Another remarkable phenomenon that should be noted is the ability of geographical forces, much like those of heat and electricity, to act at a distance, producing effects far from their source. Thus a city may rise up on a certain site as the result of various factors that make it preferable to sites closer to that source. One can cite the examples of three Mediterranean ports located where river deltas have created conditions that are particularly appropriate for trading cities. Despite its distance from the Nile, Alexandria serves as the commercial center for the entire river basin, while Venice is the port for the Paduan plain, and Marseilles, for the valley of the Rhone. And though Odessa is twenty kilometers from the mouth of the Dnieper, it still oversees the river’s trade.

In addition to the qualities of the climate and the soil, those of the subsoil sometimes exercise a decisive influence. A city may rise up suddenly at a seemingly inhospitable spot, thanks to the area’s subterranean wealth in building stones, clay for molding and sculpting, chemicals, various metals, and combustible minerals. Thus Potosí, Cerro de Pasco, and Virginia City have sprung up in regions that, apart from the presence of silver deposits, could never have supported a city. Merthyr Tidfil, Le Creusot, Essen, Liège, and Scranton are creations of coal mines. Formerly unused forces of nature are now giving birth to new cities in places that were once shunned, such as at the foot of a waterfall, as in the case of Ottawa, or in mountainous areas that are now within reach of electrical lines, as in the valleys of Switzerland. Every advancement by man creates points of vitality in unexpected places, much as a new organ creates its own nerve centers. What rapid changes in the distribution of cities are in store when man will have become the master of aeronautics and aviation!

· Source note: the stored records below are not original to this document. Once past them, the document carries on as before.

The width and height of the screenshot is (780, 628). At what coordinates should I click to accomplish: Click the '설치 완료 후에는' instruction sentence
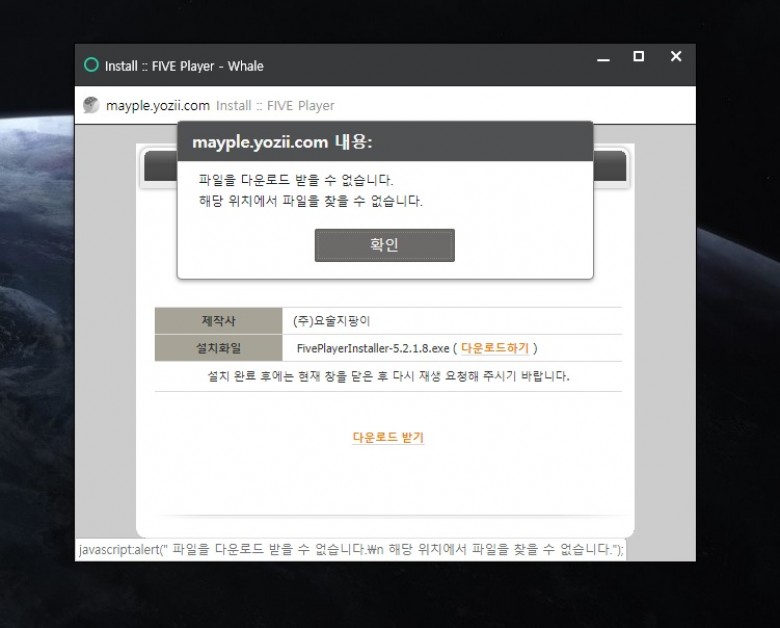click(x=387, y=376)
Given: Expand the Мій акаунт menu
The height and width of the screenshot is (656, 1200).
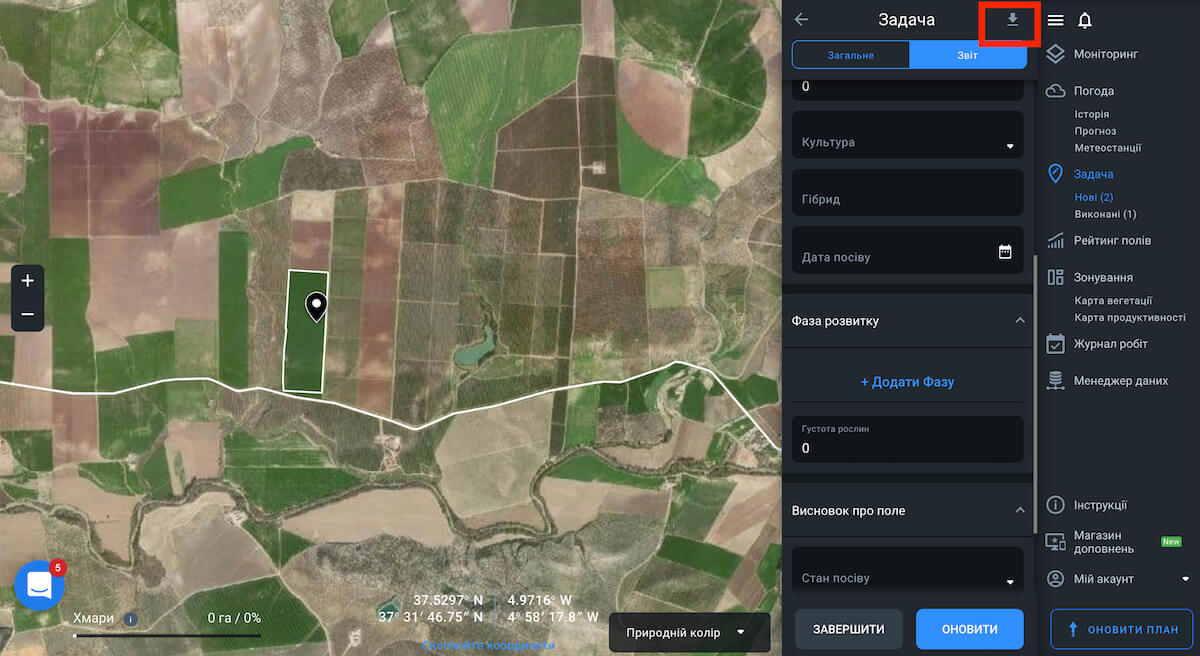Looking at the screenshot, I should pos(1185,579).
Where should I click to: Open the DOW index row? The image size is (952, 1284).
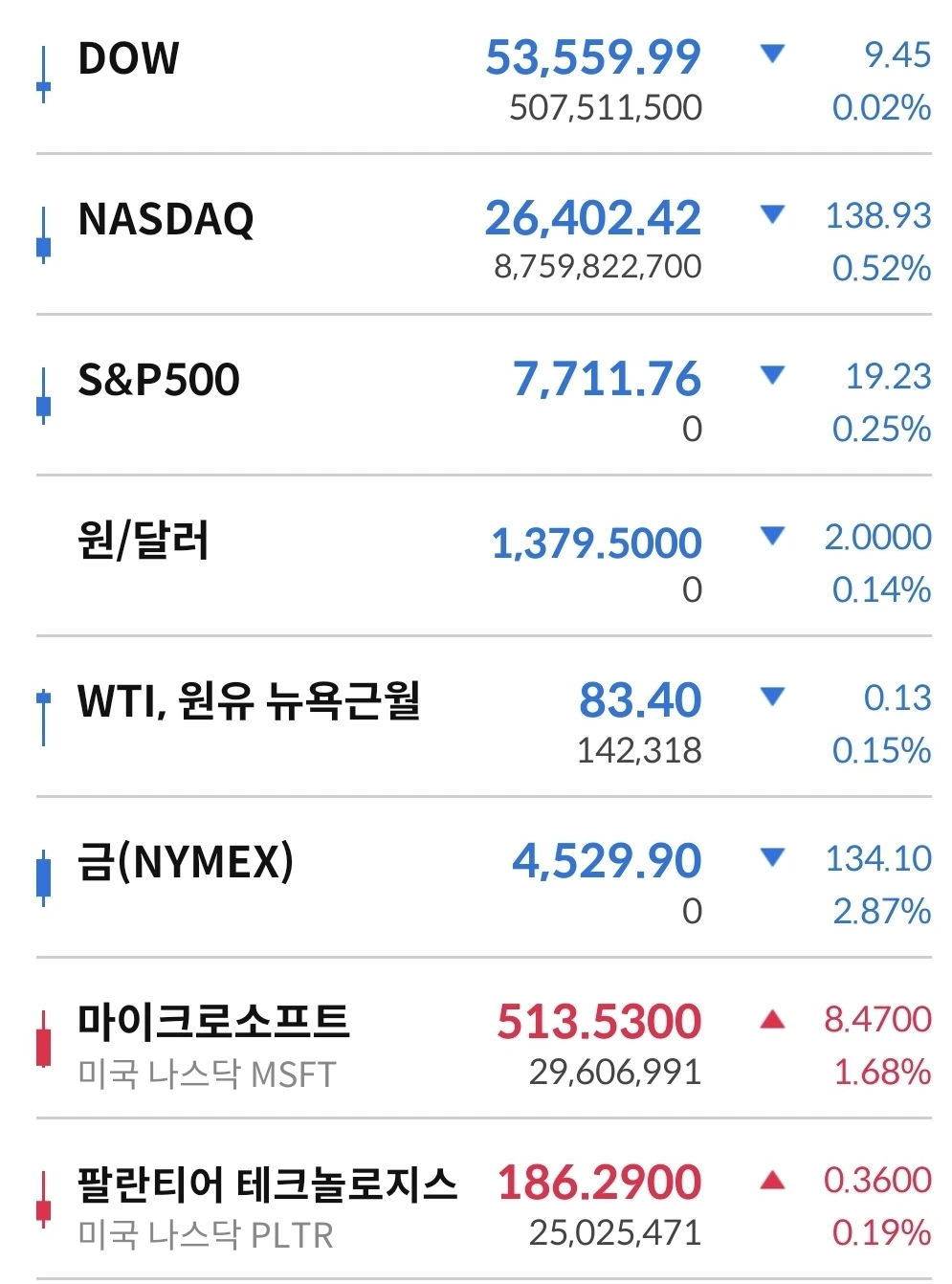483,78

Just as man now seeks new sites along seacoasts that are most capable of handling the coming and going of ships, in the future he will feel as if he were carried like an eagle toward the summits from which his view can embrace the infinity of space.

To the degree that the sphere of human consciousness expands and interactions occur across much greater distances, cities become members of a greater organism. To the particular advantages that caused their birth, they add assets of a more general nature that may allow them to play a major role in history. Thus Rome, Paris, and Berlin have never ceased to gain new causes of growth, including growth itself.[10] Can we not say this of London, today the largest city in the world? The principal cause of its prosperity is its location as a port, being situated at the head of maritime navigation of the Thames. This has allowed the city, which became the capital of the United Kingdom, to develop various assets that might otherwise have remained mere possibilities, never to be realized. Thus, advancing further and further in relation to the rest of the world, London has ended up becoming the central point that is on the whole most easily accessible from every corner of the earth.

As cities develop, it often happens that the growth or decline of these great organisms moves irregularly, by fits and starts caused by rapid historical change. To take the example of London again, one can see that at the outset, the local advantages of the city, while having a certain importance, could not in themselves explain the rank that it has achieved among the world’s cities. Many conditions were most favorable to London in helping it prevail in its struggle with other English cities for survival. It is located on a plain that is clearly bordered on the north by protective hills. It is on the banks of a great river and at the confluence of another smaller waterway. And it is positioned at the very point where the rise and fall of tides facilitates the alternation of navigational direction and the loading and unloading of merchandise. However, these local advantages would never have realized their true value had the Romans not chosen this site as the central convergence of the routes extending in every direction across the southern half of the great island. The British Rome could only rise up on the site chosen as the center of this network. But when the Roman legions had to abandon Albion and all the “high streets” constructed between the military posts and the country’s port were deserted, Londinium thereby lost all of its importance. It became no more than a simple British village, reduced, like so many others, to dependence on its purely local assets, and for two hundred years it was completely ignored by history.[11] In order for the city to regain its significance, it was necessary that it reestablish its relationship to the continent.

The development of capital cities is to a large extent artificial. Administrative favors, the demands of courtiers and courtesans, civil servants, police, soldiers, and the self-interested multitude that crowds around the “ten thousand at the top,” give capitals certain peculiar qualities that that prevent them from being studied as typical urban centers. It is easier to comprehend the life of those cities whose histories depend almost entirely on their geographical environment. No study is more fruitful than the biography of a city whose appearance, even more than its historical records, allows one to observe the successive changes that have unfolded from century to century, following a certain rhythm.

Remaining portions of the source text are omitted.